# START OF Extracted text

# My boy is becoming nervous with loud noises



## jburgi (Jul 3, 2016)

So I am in the very beginning process of training my spoo to be my service dog. Over the past few days my boy has started becoming very fearful with loud unfamiliar sounds. I am so nervous we are going to fail our service dog training before we can even begin. What can I do to get him more comfortable with loud and/or unfamiliar sounds? I want to keep introducing him to everything I possibly can, but I am worried I will do it wrong and make it worse. We have our 1st class with the obedience trainer tomorrow, so I plan on bombarding her with tons of questions. I am just so worried that this type of fear signals is going to eliminate him from his service dog training. I want to do EVERYTHING I can to give him the best possible chances of success. Any suggestions??? Advice on what to ask the trainer?? Thanks so much for all of your advice everyone! 

-Jessica


----------



## fjm (Jun 4, 2010)

How old is he? The idea of pups going through "fear periods" is no longer entirely accepted, but most of us have noticed that our youngsters do have times when they get more anxious about various things, especially new things, as they are growing up. The more they have been exposed to and had good experiences of lots of new stuff when very young and enthusiastic about novelty, the easier it is for them to cope with new stuff as they get older, of course. Does he bounce back into cheerfulness quickly, or continue to show signs of anxiety? Is he happy to approach new objects if you go ahead, or still hang back from them?

I am sure your trainer will advise you, but with Poppy, who I swear had enough fear periods for a whole litter, I did the following:
Stay calm, upbeat and matter of fact. Oh, a loud noise - that was interesting but no big deal. Now let's go and do something fun.
Never, ever force the dog to "face his fears" or flood him with the scary thing. Let him decide the safe distance.
Be the source of safety and reassurance - there is an excellent article here Rescue Me! (Part 1) - eileenanddogseileenanddogs on why reassurance does not reinforce fear.
Remember this is probably a puppy thing - are you still scared of the things that frightened you when you were a small child? He is learning what is genuinely to be avoided, and what can safely be ignored, and will do so with your help.

If noise continues to be an issue, there are lots of CDs and downloads that help you to accustom your dog to them, starting very softly and building up slowly (although I still haven't found one that works for Poppy and Smoke alarms!).


----------



## lily cd re (Jul 23, 2012)

What kinds of noises are troubling to your pup?

# END OF Extracted text

* [Work to complete]
1. Write out the part of the forum thread about the poodle's fear of loud noises word for word, from "Never, ever force" up to and including "with your help.".
2. Continue the forum thread about the poodle's fear of loud noises from the point where it stops.
The entries below the forum thread come from a separate source and have no connection to it.

# START OF Data rows

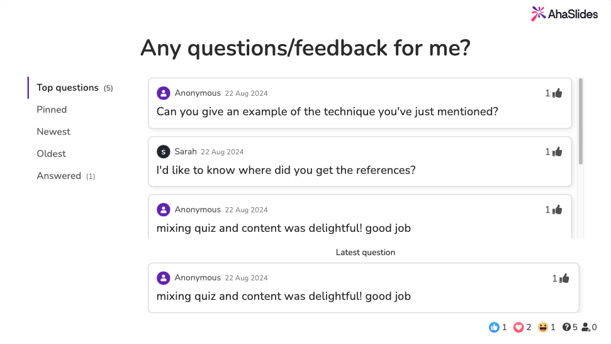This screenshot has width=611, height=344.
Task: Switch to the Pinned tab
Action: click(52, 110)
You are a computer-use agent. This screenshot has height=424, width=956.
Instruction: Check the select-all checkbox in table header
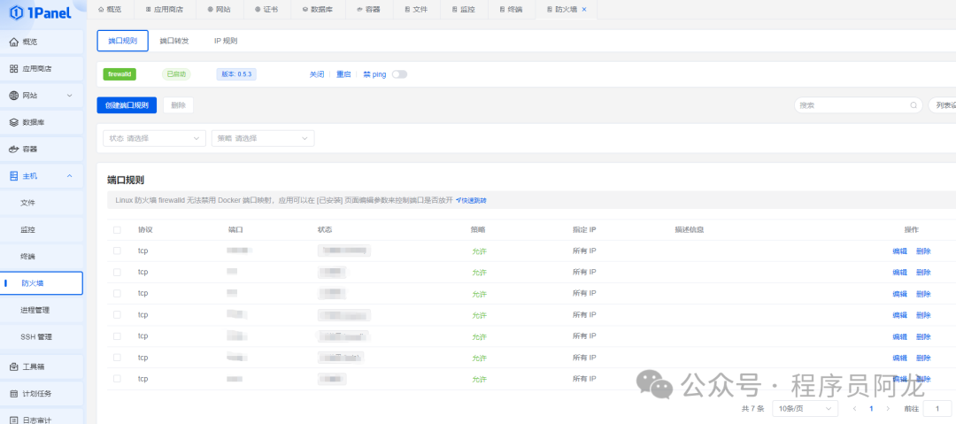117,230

# END OF Data rows
# START OF Data rows

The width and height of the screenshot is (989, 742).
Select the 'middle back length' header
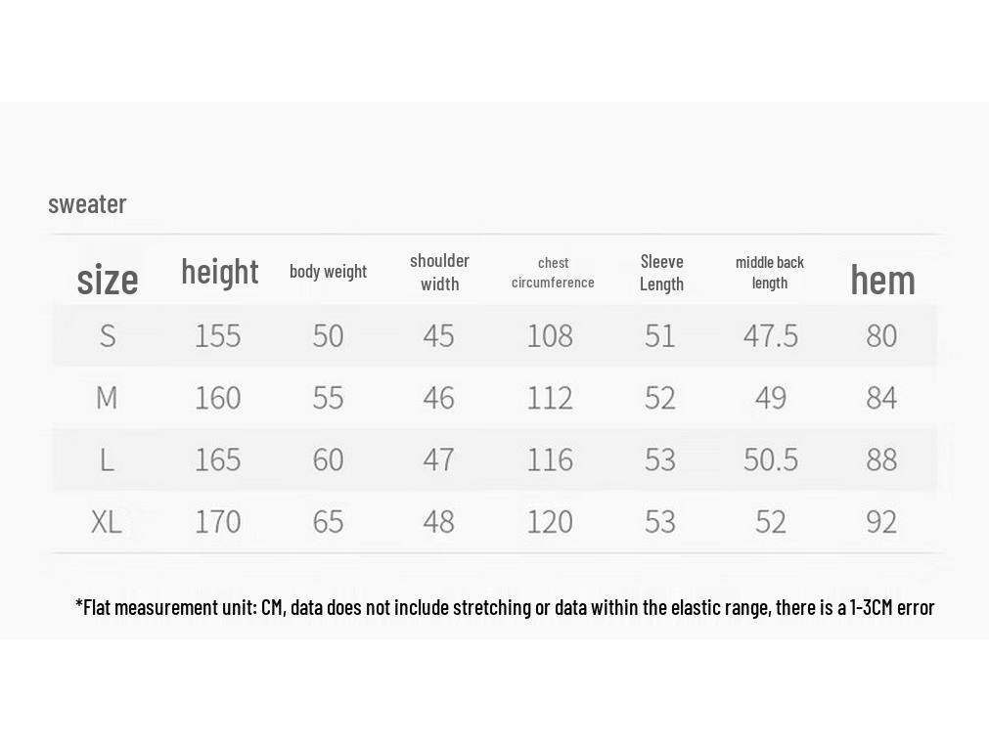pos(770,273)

# END OF Data rows
# START OF Data rows

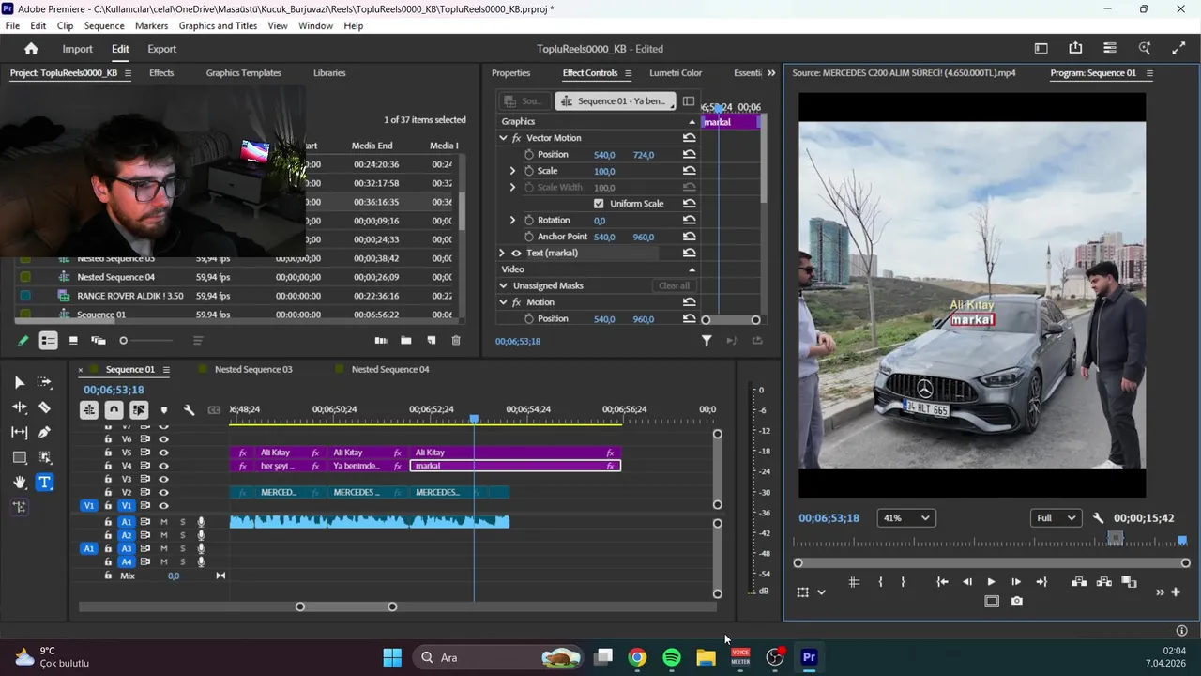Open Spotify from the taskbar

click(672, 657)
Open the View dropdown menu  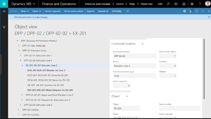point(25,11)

# END OF Data rows

* [Outputs by task]
1.
Never, ever force the dog to "face his fears" or flood him with the scary thing. Let him decide the safe distance.
Be the source of safety and reassurance - there is an excellent article here Rescue Me! (Part 1) - eileenanddogseileenanddogs on why reassurance does not reinforce fear.
Remember this is probably a puppy thing - are you still scared of the things that frightened you when you were a small child? He is learning what is genuinely to be avoided, and what can safely be ignored, and will do so with your help.

2.
I agree with fjm about trying to not over react to his responses. Be upbeat and cheerful. Tell him he is brave when he relaxes quickly after a startle. If you know a loud noise (like thunder) is about to ensue play some games with him to help him ignore the noise. You can also gauge how strong his stress is by seeing if he will take a treat and eat it. A dog that is so stressed that it won't play and/or won't eat a treat is over the threshold and is really in trouble with those stimuli, but if the dog will play, eat treats and respond to commands for simple behaviors that it knows well (not things you are still teaching) then it will be easy to help the dog outgrow his concerns over the noise.


----------



## Mfmst (Jun 18, 2014)

I did the calm investigation technique with Buck and I did a happy "Yay! It's the UPS truck!" Not excited enough to amp him up, but happy about the cause which I always named. He is not afraid of fireworks, lightening nor all the activity of a house being built next door. For the construction I did a generic cheer of "They're working!" So many new sights and sounds for a puppy to get used to. Good luck!


----------



## FireStorm (Nov 9, 2013)

We started working on loud noises with Hans as a puppy because we needed him to get used to gunfire. We started with clapping, first soft clapping, then loud clapping. Then we popped bubble wrap, popped those shipping air packs, popped balloons (he loves balloons, because he can't figure out how they disappear), then banging blocks of wood, starter pistols, then gunfire.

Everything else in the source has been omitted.